Last week, CVS Caremark announced it will stop selling cigarettes and tobacco products in its stores by October. The chain estimates it will lose more than $2 billion in revenue from tobacco users annually.
That’s a huge loss for the sake of keeping people healthy.
But according to CVS CEO Larry Merlo, the monetary loss does not mean it wasn’t the right decision.
“Put simply, the sale of tobacco products is inconsistent with our purpose,” he said in a statement.
Taking a drastic action in the name of what you believe in is an honorable move (if not brilliant PR strategy). But does being a healthier company mean it should also stop selling alcohol? Sugar? Saturated fats? Or any of the numerous vices that people will buy regardless of the consequences to their health?
Making a product unavailable doesn’t stop consumers from buying it. When the U.S. ratified the 18th amendment in 1920, it prohibited the manufacturing, transportation and sale of alcohol. But it didn’t successfully stop people from drinking alcohol. It actually just increased the number of closet drinkers and average citizens who were breaking the law.
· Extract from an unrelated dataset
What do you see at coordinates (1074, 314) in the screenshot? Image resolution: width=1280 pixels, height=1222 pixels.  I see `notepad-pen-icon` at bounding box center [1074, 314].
Granted, the 1920 U.S. government wasn’t a pharmacy chain that wanted to promote good health. And CVS’s decision wasn’t necessarily intended to stop smoking everywhere. But when it comes to addictive substances, whether it’s nicotine or Diet Coke, healthy choices have to be made out of one’s sheer will and self-discipline. An inconvenient unavailability isn’t enough to hold off a serious addiction for long.
Whatever it is we need to cut back on, the government can’t do it for us. Neither can CVS or any pharmacy that follows in its footsteps. They will try. They’ve made plenty of substances illegal, and some states have even tried to regulate our soda cup sizes. But that’s why drug cartels and McDonald’s alike are profiting from our cravings. Because when it’s truly an addiction, we will always find a way to feed it.
And for all you cancer stick lovers out there, thankfully they opened that new Walgreen’s on Judge Ely last year.